──────── Фрагмент текста

История русской культуры, вся она в перебоях, в приступах, в отречениях или увлечениях, в разочарованиях, изменах, разрывах. Всего меньше в ней непосредственной цельности. Русская историческая ткань так странно спутана, и вся точно перемята и оборвана. «Для русской истории наиболее характерны расколы и катастрофические перерывы» (Н. А. Бердяев). Влияния в русском развитии вообще чувствуются сильнее, чем творческая самодеятельность. В самой народной душе противоречий и невязок гораздо больше, чем то допускали славянофилы или народники. Быт и бунт в ней странно сочетаются…
Петр Киреевский верно указывал, что Россия живет как бы во многоярусном быту. Это остается верным и о внутреннем быте, о тончайшем и внутреннем строении народной души. Издавна русская душа живет и пребывает во многих веках или возрастах сразу. Не потому, что торжествует или возвышается над временем. Напротив, расплывается во временах. Несоизмеримые и разновременные душевные формации как-то совмещаются и срастаются между собой. Но сросток не есть синтез. Именно синтез и не удавался… Эта сложность души — от слабости, от чрезмерной впечатлительности… В русской душе есть опасная склонность, есть предательская способность к тем культурно-психологическим превращениям или перевоплощениям, о которых говорил Достоевский в своей Пушкинской речи. «Нам внятно все — и острый галльский смысл, и сумрачный германский гений…»

────────────────
──────── Представленные данные

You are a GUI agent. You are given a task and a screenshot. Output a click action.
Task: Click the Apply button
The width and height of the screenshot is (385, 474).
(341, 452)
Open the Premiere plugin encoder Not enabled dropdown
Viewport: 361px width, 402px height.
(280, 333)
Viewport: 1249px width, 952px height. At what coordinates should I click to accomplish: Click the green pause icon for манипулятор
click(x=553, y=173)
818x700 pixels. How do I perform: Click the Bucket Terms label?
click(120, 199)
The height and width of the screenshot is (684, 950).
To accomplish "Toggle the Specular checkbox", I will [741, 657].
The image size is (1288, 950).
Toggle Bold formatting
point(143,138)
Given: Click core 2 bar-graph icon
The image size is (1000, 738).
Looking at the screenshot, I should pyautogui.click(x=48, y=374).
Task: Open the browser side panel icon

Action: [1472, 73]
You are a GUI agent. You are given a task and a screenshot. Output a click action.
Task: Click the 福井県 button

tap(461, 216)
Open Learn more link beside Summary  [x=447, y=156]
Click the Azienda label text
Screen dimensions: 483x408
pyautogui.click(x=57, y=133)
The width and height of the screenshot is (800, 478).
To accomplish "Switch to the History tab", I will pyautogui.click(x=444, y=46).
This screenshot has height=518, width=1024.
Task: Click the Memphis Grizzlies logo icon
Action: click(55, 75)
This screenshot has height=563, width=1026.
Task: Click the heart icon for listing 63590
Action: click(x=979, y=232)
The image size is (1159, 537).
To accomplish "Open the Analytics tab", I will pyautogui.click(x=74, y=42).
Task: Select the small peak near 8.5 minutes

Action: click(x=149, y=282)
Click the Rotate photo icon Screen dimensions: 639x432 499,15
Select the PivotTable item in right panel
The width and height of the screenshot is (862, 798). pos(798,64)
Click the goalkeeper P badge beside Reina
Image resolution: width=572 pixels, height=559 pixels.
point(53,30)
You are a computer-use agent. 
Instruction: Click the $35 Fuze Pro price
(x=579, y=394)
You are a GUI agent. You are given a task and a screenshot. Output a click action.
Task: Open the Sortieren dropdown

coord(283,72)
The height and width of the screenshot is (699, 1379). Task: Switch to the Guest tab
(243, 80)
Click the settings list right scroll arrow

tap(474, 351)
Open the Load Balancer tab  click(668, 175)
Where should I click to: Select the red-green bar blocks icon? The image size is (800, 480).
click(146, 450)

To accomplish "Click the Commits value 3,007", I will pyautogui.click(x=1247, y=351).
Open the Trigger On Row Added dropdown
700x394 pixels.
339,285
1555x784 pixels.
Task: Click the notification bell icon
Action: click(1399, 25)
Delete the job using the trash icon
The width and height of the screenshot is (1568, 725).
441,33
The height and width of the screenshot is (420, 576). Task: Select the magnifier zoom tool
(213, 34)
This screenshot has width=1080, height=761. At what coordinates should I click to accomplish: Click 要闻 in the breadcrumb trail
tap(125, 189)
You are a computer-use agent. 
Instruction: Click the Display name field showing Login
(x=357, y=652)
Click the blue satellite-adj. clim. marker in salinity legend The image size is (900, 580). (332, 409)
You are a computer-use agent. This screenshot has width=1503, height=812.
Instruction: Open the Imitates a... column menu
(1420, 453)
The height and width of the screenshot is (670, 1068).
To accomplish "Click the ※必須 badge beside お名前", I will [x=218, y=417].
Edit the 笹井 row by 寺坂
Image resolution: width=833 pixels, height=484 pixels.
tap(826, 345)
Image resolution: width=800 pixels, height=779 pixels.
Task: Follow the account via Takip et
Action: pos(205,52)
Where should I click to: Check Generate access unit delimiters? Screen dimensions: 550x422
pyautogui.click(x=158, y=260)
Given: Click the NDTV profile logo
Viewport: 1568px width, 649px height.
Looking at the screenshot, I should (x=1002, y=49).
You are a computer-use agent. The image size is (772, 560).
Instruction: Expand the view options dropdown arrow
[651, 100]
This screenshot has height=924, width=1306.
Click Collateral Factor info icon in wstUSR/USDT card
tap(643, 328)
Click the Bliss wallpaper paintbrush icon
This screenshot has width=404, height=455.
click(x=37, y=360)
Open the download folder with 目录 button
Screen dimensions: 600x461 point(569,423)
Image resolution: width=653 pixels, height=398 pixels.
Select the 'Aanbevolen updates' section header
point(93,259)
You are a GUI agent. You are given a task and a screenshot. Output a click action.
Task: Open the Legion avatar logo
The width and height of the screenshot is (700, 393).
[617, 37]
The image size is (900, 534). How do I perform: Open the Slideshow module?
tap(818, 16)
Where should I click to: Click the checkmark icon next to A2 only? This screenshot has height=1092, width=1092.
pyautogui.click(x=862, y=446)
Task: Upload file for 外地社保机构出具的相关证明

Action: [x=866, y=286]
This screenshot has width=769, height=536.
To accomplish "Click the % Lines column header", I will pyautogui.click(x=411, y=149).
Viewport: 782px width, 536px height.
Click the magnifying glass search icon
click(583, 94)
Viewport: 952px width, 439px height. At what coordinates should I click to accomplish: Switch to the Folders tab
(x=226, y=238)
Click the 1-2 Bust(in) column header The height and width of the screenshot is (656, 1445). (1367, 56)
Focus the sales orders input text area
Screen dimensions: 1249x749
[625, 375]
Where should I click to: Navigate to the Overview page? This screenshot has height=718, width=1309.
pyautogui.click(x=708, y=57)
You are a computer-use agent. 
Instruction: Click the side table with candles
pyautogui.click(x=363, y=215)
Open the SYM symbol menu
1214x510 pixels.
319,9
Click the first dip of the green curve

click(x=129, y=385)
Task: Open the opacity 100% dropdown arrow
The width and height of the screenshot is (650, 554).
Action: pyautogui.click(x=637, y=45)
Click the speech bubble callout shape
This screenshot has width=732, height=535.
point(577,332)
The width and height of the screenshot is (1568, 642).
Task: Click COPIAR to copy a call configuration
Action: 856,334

────────────────

Используя информацию —
1. Объясните, пожалуйста, в одном–трех предложениях, чем фрагмент о русской культуре объясняет сложность русской души.
2. Кто, согласно фрагменту о русской культуре, указывал, что Россия живет как бы во многоярусном быту?
Записи представляют собой отдельный материал, не связанный с фрагментом.

Ответы к заданиям —
1. Фрагмент связывает сложность русской души со слабостью и чрезмерной впечатлительностью. Разновременные душевные формации в ней лишь срастаются между собой, а синтез им не удается.

2. Петр Киреевский.